Data to process:
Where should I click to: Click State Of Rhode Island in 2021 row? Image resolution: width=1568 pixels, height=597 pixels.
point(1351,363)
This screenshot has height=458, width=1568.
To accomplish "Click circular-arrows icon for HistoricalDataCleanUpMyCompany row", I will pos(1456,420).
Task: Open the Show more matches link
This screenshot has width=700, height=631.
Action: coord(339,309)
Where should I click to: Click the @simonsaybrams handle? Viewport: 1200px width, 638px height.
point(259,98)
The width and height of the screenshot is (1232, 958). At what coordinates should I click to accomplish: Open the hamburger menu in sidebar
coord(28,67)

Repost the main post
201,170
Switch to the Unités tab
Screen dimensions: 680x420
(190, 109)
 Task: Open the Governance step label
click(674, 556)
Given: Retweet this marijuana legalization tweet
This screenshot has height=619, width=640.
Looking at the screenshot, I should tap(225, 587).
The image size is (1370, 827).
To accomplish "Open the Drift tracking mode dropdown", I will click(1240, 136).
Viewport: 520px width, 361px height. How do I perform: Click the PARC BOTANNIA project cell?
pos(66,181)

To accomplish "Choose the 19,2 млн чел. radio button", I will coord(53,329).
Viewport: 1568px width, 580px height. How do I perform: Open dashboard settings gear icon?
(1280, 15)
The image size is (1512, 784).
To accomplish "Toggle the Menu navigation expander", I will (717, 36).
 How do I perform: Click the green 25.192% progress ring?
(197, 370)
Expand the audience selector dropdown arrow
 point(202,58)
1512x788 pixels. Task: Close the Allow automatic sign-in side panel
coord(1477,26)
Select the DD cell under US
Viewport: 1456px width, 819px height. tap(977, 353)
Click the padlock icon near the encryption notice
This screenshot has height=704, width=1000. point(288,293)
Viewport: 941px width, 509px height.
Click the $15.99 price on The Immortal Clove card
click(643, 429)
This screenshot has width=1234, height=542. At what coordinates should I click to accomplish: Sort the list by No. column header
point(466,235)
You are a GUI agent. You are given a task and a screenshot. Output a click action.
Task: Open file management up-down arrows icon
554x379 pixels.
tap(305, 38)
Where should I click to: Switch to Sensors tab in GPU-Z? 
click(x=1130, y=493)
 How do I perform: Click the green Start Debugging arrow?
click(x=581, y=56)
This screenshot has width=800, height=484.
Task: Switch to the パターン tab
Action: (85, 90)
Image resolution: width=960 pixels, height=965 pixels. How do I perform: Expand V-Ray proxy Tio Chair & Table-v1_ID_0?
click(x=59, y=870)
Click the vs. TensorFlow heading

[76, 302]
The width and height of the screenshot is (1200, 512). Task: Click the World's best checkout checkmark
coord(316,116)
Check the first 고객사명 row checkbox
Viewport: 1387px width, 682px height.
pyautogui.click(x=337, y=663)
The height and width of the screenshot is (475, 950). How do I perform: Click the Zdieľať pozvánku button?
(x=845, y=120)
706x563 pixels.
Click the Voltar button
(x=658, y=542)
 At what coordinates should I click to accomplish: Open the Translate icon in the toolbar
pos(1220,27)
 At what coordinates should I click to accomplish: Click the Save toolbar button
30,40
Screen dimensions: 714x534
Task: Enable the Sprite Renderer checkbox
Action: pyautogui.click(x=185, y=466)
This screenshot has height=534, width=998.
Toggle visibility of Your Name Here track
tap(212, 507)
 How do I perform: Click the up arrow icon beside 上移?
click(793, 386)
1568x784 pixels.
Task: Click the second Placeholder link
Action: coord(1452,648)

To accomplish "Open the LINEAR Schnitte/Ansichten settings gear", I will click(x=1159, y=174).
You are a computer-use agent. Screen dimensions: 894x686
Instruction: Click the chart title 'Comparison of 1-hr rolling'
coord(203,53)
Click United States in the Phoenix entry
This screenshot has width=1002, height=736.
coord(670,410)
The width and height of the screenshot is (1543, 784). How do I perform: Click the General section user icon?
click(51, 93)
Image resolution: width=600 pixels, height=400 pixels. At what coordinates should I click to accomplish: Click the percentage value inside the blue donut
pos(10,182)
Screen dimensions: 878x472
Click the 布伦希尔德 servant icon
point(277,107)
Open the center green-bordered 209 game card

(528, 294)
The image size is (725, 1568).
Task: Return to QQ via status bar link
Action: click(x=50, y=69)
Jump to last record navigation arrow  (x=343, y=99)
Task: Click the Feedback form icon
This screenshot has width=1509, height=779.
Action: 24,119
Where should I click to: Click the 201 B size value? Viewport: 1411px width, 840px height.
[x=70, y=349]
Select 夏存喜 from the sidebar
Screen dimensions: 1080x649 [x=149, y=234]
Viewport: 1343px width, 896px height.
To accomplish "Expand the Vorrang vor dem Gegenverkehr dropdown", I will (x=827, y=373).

Work instructions: Taking the listing above as the source, transcribe only the lines starting at the line with "Image resolution: width=960" and going through the line with "Viewport: 1343px width, 896px height.", unaltered and with both ends included.

Exercise result:
Image resolution: width=960 pixels, height=965 pixels. How do I perform: Expand V-Ray proxy Tio Chair & Table-v1_ID_0?
click(x=59, y=870)
Click the vs. TensorFlow heading

[76, 302]
The width and height of the screenshot is (1200, 512). Task: Click the World's best checkout checkmark
coord(316,116)
Check the first 고객사명 row checkbox
Viewport: 1387px width, 682px height.
pyautogui.click(x=337, y=663)
The height and width of the screenshot is (475, 950). How do I perform: Click the Zdieľať pozvánku button?
(x=845, y=120)
706x563 pixels.
Click the Voltar button
(x=658, y=542)
 At what coordinates should I click to accomplish: Open the Translate icon in the toolbar
pos(1220,27)
 At what coordinates should I click to accomplish: Click the Save toolbar button
30,40
Screen dimensions: 714x534
Task: Enable the Sprite Renderer checkbox
Action: pyautogui.click(x=185, y=466)
This screenshot has height=534, width=998.
Toggle visibility of Your Name Here track
tap(212, 507)
 How do I perform: Click the up arrow icon beside 上移?
click(793, 386)
1568x784 pixels.
Task: Click the second Placeholder link
Action: coord(1452,648)

To accomplish "Open the LINEAR Schnitte/Ansichten settings gear", I will click(x=1159, y=174).
You are a computer-use agent. Screen dimensions: 894x686
Instruction: Click the chart title 'Comparison of 1-hr rolling'
coord(203,53)
Click United States in the Phoenix entry
This screenshot has width=1002, height=736.
coord(670,410)
The width and height of the screenshot is (1543, 784). How do I perform: Click the General section user icon?
click(51, 93)
Image resolution: width=600 pixels, height=400 pixels. At what coordinates should I click to accomplish: Click the percentage value inside the blue donut
pos(10,182)
Screen dimensions: 878x472
Click the 布伦希尔德 servant icon
point(277,107)
Open the center green-bordered 209 game card

(528, 294)
The image size is (725, 1568).
Task: Return to QQ via status bar link
Action: click(x=50, y=69)
Jump to last record navigation arrow  (x=343, y=99)
Task: Click the Feedback form icon
This screenshot has width=1509, height=779.
Action: 24,119
Where should I click to: Click the 201 B size value? Viewport: 1411px width, 840px height.
[x=70, y=349]
Select 夏存喜 from the sidebar
Screen dimensions: 1080x649 [x=149, y=234]
Viewport: 1343px width, 896px height.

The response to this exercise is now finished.